Sid Meier’s Starships: Review

In recent years, the notion of interacting with your favourite game universe via a variety of means has become increasingly popular. Companion apps, comic books and free-to-play spin-offs for a number of high-profile titles have all been used to varying degrees of success.

Sid Meier’s Starships is one such proposition. 2K is keen to promote its ties to the recently released Civilization: Beyond Earth but while it also appears on PC and Mac, it has clearly been built from the ground up as a fully-functioning iPad title and a number of design decisions fully embrace the notion of pick-up-and-play gaming on the go. As such, despite being set in the same universe and sharing a number of superficial thematic ties with Firaxis’ 4X phenomenon it actually suffers from the association, finding itself cast very much in the shadow of its parent-franchise rather than standing proudly alongside it.
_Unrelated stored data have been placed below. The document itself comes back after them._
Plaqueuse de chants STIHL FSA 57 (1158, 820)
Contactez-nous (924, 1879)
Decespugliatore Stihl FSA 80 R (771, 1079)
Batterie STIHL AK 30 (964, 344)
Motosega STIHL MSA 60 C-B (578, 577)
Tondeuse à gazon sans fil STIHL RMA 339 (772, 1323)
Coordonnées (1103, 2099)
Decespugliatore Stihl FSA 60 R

In fact, with its breezy, turn-based battles and basic unit upgrades it’s most appropriately compared to Sid Meier’s recent dogfighter, Ace Patrol, than the life-sucking Civ series.

The action in Starships is split between two planes. The first is the galaxy map, where Starships establishes visual kinship with Civilization through the use of territories consisting of hexagonal tiles. At the centre of each cluster of hexagons is a planet that yields varying amounts of key resources, which are automatically collected at the start of every turn. Establishing cities and basic space-age improvements on these planets bolsters the yield of the resources provided, with each resource fulfilling a specific role as currency (see Living in a Material World box out). This simplification of resource management and a lack of longer term interconnected economies is indicative of the streamlined systems at play in Starships. In all cases, resources are required to improve the efficiency and strength of your galactic empire rather than serving as an expression of the kind of empire you want to create.

Expanding that empire to a winning mass of fifty-one percent is the most straightforward of the four victory conditions and is achieved by gaining influence over neighbouring planets. This is accomplished by visiting planets with your fleet and successfully completing missions for them, which always involve engaging in combat. Despite boasting names like The Galway Apparition, The Palatine Fallacy or The Galation Problem the missions fall into a handful of basic types that include destroying the enemy fleet, protecting an allied transport or seizing and holding several control points.
Missions begin with a briefing of the objectives and an assessment of the enemy fleet in the area. At this point, it’s possible to make modifications to your fleet of starships or add an additional ship to your armada. Outfitting your ships with lasers or plasma cannons determines whether they will excel at long-range or close-quarters combat, while balancing engine power with shield coverage and armour value will result either in a heavily defended ship or a lightly armoured and swifter craft. Final tweaks to sensors, stealth devices and a deployable fighter unit round out the customisation options and, typically, you’re best served by having a range of starships under your command in order to respond to whatever the enemy fleet may throw your way.

For the most part, that amounts to little in the way of resistance, at least not on the regular difficulty level where you can regularly defy the low-percentage chance of success that your pessimistic combat advisor suggests you have. However, up the difficulty level and increase the map size and battles start to become much more closely contested games of galactic chess, where it’s sometimes necessary to sacrifice one of your units to secure a hard- won overall victory.

These battles play out on Starships’ second plane of play, the tactical map, which is also divided into hexagonal spaces and strewn with a collection of space debris, such as asteroids that can be used as cover to jump gates that transport your craft to another randomly selected position on the map. Line of sight and vulnerable flanking positions necessitate intelligent ship positioning to capitalise on canny predictions of where the enemy is likely to try to strike next. There are also randomly assigned battle cards, which can be used to confer a particular bonus once per battle, such as additional movement or more effective weapon fire.

Success in battle wins a degree of influence over the planet that issued the mission and so it’s possible for several leaders to have a stake in a single planet, each drawing a proportion of its resources each turn. However, as a population victory is achieved by securing fifty-one percent of the galaxy’s population, the larger planets are usually the most fiercely contested and valuable. It’s possible to win through by other means, such as destroying the rival leaders or trading the science resource for half a dozen high-level techs, but as the best way to accomplish anything is by completing missions to claim rewards and amass resources, the population victory often becomes the path of least resistance.

Outside of all of those hexagons, Starships borrows a selection of leaders and affinities that loosely ape those found in Beyond Earth  but ultimately boil down to choosing one bonus over another rather than meaningfully informing the way you play. Starships is a reasonably enjoyable experience in its own right, whose relatively swift pace can see games last hours rather than days and whose bite-sized missions perfectly suit iPad play. Played in bed or on the train it offers a fun diversion but for those sitting down in front of a PC or Mac, its Civilization trappings make it hard to recommend over the far more accomplished Beyond Earth.